Task instructions –
The whole set of entries is to be restated word for word.

(Saved data entries)
/---

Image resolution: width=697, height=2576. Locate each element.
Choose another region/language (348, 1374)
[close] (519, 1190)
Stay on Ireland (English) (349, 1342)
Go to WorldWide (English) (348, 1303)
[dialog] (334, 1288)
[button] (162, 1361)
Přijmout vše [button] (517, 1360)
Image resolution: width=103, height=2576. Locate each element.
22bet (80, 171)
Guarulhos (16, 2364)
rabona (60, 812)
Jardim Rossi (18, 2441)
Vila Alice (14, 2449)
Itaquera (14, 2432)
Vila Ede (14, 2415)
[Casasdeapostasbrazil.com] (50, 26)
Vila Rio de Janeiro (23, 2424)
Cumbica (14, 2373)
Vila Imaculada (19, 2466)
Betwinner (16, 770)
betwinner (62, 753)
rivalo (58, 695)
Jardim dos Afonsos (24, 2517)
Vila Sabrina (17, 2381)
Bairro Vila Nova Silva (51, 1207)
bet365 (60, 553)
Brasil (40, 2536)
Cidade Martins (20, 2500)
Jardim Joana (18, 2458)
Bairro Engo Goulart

\---

Exercise result –
Image resolution: width=697, height=2576. Locate each element.
Choose another region/language (348, 1374)
[close] (519, 1190)
Stay on Ireland (English) (349, 1342)
Go to WorldWide (English) (348, 1303)
[dialog] (334, 1288)
[button] (162, 1361)
Přijmout vše [button] (517, 1360)
Image resolution: width=103, height=2576. Locate each element.
22bet (80, 171)
Guarulhos (16, 2364)
rabona (60, 812)
Jardim Rossi (18, 2441)
Vila Alice (14, 2449)
Itaquera (14, 2432)
Vila Ede (14, 2415)
[Casasdeapostasbrazil.com] (50, 26)
Vila Rio de Janeiro (23, 2424)
Cumbica (14, 2373)
Vila Imaculada (19, 2466)
Betwinner (16, 770)
betwinner (62, 753)
rivalo (58, 695)
Jardim dos Afonsos (24, 2517)
Vila Sabrina (17, 2381)
Bairro Vila Nova Silva (51, 1207)
bet365 (60, 553)
Brasil (40, 2536)
Cidade Martins (20, 2500)
Jardim Joana (18, 2458)
Bairro Engo Goulart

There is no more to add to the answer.